Requirement 1:
Set down without alteration the records running from the line containing "Given: Choose Select Data from context menu" through the end of the records.

Selection:
┌────────

Armenia, Yerevan, Day 2
Zvartnots Cathedral in Yerevan: Built in 641-661 by Gregory the Illuminator, the only part that now remains is the steep stone steps, the massive stone plinth on which the cathedral was built, and several columns. Reputed to be one of the most beautiful churches in the world at the time, it housed the relics of St Gregory, the first patriarch of the Armenian Church. It was a round structure with a hood-shaped dome roof, which is typical of Armenian churches. Inside the ruins a group of two men and two women, were singing sacred music (and selling their CD). They really did have wonderful voices.
There was a museum at the back of the temple and in it were posters of Armenian churches – the 2 photos at the top of the page. Ironically, one of the posters, not shown, showed the Armenian church ruin in Ani, which is in Turkey, and which I saw in 1996. Ani was the 10th C capital of Armenia but it is now in Turkey, just inside the border with Armenia.
Echmiadzin: the former capital. We visited the Cathedral, our visit planned to coincide with Sunday Mass. The main cathedral is called Mayr Tachar (Mother Church of Armenia) and stands in a quadrangle of hedges and lawns surrounded by 19th century buildings.

└────────

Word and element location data
┌────────

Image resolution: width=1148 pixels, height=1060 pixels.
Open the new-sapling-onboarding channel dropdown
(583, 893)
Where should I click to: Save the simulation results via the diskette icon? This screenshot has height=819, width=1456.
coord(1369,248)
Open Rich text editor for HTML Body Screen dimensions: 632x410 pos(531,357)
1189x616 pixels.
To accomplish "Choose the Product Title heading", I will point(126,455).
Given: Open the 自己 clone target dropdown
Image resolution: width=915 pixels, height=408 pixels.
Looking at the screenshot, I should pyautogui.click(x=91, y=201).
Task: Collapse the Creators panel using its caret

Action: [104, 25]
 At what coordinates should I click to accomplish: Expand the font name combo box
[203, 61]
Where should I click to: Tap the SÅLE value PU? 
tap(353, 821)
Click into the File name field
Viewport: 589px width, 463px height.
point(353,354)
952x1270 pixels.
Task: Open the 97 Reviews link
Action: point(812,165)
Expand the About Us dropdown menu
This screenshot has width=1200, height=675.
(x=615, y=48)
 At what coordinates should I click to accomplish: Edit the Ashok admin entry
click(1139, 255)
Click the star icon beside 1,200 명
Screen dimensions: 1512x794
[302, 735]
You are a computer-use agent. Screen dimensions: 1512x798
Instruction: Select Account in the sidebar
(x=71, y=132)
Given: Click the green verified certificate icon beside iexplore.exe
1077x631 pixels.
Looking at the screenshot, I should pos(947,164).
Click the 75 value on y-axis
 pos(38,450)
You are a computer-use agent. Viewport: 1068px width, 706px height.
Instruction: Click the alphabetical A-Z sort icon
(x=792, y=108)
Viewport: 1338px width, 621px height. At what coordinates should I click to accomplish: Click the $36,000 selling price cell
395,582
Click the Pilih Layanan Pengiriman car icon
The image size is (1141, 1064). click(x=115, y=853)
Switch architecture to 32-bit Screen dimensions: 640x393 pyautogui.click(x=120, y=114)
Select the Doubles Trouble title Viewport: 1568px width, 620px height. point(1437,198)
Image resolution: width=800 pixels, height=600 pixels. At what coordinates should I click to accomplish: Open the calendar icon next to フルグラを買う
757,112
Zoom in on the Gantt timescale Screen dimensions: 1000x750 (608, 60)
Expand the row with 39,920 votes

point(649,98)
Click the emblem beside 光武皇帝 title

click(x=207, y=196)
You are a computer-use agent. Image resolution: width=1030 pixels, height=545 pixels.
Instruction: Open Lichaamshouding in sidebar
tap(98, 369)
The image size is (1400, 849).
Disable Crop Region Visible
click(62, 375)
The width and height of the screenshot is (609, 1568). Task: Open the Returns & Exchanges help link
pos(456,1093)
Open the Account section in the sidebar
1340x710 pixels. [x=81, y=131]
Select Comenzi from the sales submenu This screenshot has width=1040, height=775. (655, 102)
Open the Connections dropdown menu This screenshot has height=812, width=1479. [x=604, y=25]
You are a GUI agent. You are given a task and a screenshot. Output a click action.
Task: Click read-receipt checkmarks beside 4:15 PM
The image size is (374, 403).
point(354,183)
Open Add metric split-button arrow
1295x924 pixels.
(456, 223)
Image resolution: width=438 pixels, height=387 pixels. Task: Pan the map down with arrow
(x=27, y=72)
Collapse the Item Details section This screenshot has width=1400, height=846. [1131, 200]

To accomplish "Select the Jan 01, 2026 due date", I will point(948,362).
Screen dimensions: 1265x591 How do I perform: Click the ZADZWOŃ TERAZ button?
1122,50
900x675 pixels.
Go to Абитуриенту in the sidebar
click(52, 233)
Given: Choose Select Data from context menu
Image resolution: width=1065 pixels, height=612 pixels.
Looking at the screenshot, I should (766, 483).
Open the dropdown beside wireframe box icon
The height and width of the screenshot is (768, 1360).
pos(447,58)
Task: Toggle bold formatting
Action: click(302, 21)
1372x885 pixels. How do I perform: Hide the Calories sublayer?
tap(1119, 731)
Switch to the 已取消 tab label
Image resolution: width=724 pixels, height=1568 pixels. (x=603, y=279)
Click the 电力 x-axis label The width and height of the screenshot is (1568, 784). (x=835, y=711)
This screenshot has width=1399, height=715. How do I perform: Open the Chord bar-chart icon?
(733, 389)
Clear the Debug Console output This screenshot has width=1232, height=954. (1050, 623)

└────────

Requirement 2:
Supply the next part of the travel account of Yerevan and Echmiadzin, continuing from its final sentence.

Exercise answer 1:
Given: Choose Select Data from context menu
Image resolution: width=1065 pixels, height=612 pixels.
Looking at the screenshot, I should (766, 483).
Open the dropdown beside wireframe box icon
The height and width of the screenshot is (768, 1360).
pos(447,58)
Task: Toggle bold formatting
Action: click(302, 21)
1372x885 pixels. How do I perform: Hide the Calories sublayer?
tap(1119, 731)
Switch to the 已取消 tab label
Image resolution: width=724 pixels, height=1568 pixels. (x=603, y=279)
Click the 电力 x-axis label The width and height of the screenshot is (1568, 784). (x=835, y=711)
This screenshot has width=1399, height=715. How do I perform: Open the Chord bar-chart icon?
(733, 389)
Clear the Debug Console output This screenshot has width=1232, height=954. (1050, 623)

Exercise answer 2:
The Supreme Patriarch (like the Pope) joined the service at the end to hand out blessings, and people were queued up outside to see him process from the Palace to the Cathedral. I went to an area where no one else was and got some good photos of him through the fence, and then realised that I had walked past him earlier. I had seen two priests walking towards me, and I noticed they had lovely shining pendants or something. As we walked towards each other, I inclined my head to them, and they to me. So I got a really close up look at him! They are the two guys at the very back – not sure which is the Supreme Patriarch.
Of course, the church was being renovated so there was scaffolding all over it. These churches are so old – the original church was built in 301-303, fell into ruin, and was rebuilt in 480-483. The adjoining monastery and palace is now the home of the present Supreme Patriach of the Armenian Church, and as such it has unparalleled importance in the minds of Armenian Christians. Armenia was the first country in the world to embrace Christianity in 301 AD, when according to legend, King Tradt 111 declared Christianity the state religion after he was cured of madness by Gregory the Illuminator (yes, him again) who had survived several years imprisoned in an underground pit (the time varies from 1-12 years – but with practically no food or water, even with God’s ‘help’, it is more likely to be the shorter time. However, for the story and religious people, 12 years sounds much better!) Historians, being more cynical, believe the King made this decision to create national unity while fending off Zorastrian Persia and pagan Rome. Whatever the reason, the church has remained a pillar of Armenian identity ever since.-
There were a lot of gravestones – I took photos of so many throughout the trip, but here are three from this church.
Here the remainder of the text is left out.